### REQUIREMENT A:
Please reproduce the forum thread text from "VettiyaIruken · 13/12/2020" to "health, then do." word for word.
### REQUIREMENT B:
In the forum thread, what reason does alisha556655 give for the woman she describes not wanting to open up to a mental health professional?

### PAGE EXTRACT:

○ ○ ○

VettiyaIruken · 13/12/2020 11:12

It's ok to put yourself first.
It sounds like you are at breaking point. You can only keep going so long. If you need to leave for the sake of your own mental health, then do.

Caramel81 · 13/12/2020 11:16

Don’t let her make you feel responsible for her actions. If she truly wants to commit suicide and is refusing to seek any sort of help then you absolutely must not feel guilty for her behaviour. She is being very manipulative and emotionally blackmailing you if she keeps threatening things like that and not going through with it.
I suggest you start setting the wheels in motion to leave her behind and move on with your life. It sounds like you have exhausted yourself trying to help her so it’s now time to focus on your own life and happiness. Being with someone who is at rock bottom and doesn’t want to attempt to help themselves is utterly draining and will ruin your life

alisha556655 · 13/12/2020 11:29

A few nights ago (thursday), her friend had to calm her down from killing herself. I’m no good at it tbh, I’m always lost for words and she’ll sulk and say she’s gonna shut everyone out. She said she doesn’t wanna open up to a mental health profession because she feels weak when talking about her trauma. That same day she said to me I will shut you out again because Im not risk getting hurt and my feelings aren't hurt for you being brief last night”, she was being odd with me saying she’s gonna shut me out and that it’s her decision to, I asked her why she was being weird and she was asking how she was being weird, then she was being emotional with me apologised a day later for it.

She knows I’m dealing with something else and told me at 3am that she didn’t wanna burden me with her issues when I’ve got things on myself. She’s being supportive but like it’s like dealing with a BPD person

OP posts:
alisha556655 · 13/12/2020 11:30

And I’m one of the reasons she’s alive as well

OP posts:
RoomOfRequirement · 13/12/2020 12:11

How old are you both? Because you sound 12.

○ ○ ○

### INFORMATION PROVIDED:
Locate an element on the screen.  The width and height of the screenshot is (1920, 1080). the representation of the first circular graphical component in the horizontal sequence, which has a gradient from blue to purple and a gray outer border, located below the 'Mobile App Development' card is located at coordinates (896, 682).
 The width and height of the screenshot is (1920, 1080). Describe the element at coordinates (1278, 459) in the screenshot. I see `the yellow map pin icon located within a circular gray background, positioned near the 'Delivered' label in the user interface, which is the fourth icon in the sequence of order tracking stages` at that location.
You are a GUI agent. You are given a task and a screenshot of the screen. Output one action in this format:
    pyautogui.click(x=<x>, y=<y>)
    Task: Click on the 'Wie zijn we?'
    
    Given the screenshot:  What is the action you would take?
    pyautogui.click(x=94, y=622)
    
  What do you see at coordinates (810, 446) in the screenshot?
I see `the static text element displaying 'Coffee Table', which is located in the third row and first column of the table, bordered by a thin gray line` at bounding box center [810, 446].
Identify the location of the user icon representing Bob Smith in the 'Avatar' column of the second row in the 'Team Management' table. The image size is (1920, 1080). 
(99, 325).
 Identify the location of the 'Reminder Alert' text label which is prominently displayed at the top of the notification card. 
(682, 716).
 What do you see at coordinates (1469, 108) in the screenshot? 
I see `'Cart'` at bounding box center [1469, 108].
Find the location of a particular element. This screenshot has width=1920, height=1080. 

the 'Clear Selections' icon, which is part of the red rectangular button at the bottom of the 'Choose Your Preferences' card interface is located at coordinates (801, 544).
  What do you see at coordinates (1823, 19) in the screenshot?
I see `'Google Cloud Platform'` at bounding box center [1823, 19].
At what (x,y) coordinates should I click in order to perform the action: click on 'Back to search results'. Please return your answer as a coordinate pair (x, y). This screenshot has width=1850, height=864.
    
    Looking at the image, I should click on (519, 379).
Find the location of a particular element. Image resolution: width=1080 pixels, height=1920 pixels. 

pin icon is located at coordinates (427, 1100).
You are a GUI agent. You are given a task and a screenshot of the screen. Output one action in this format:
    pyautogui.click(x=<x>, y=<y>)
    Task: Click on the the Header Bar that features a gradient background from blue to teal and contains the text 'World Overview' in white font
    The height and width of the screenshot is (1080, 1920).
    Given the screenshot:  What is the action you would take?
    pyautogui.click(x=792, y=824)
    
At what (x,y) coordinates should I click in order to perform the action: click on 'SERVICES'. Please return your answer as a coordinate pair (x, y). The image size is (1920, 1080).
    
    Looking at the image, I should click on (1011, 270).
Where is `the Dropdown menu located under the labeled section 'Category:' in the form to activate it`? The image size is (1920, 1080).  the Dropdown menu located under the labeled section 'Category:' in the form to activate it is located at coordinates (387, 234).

○ ○ ○

### ANSWER AREA A:
VettiyaIruken · 13/12/2020 11:12

It's ok to put yourself first.
It sounds like you are at breaking point. You can only keep going so long. If you need to leave for the sake of your own mental health, then do.

### ANSWER AREA B:
She feels weak when talking about her trauma.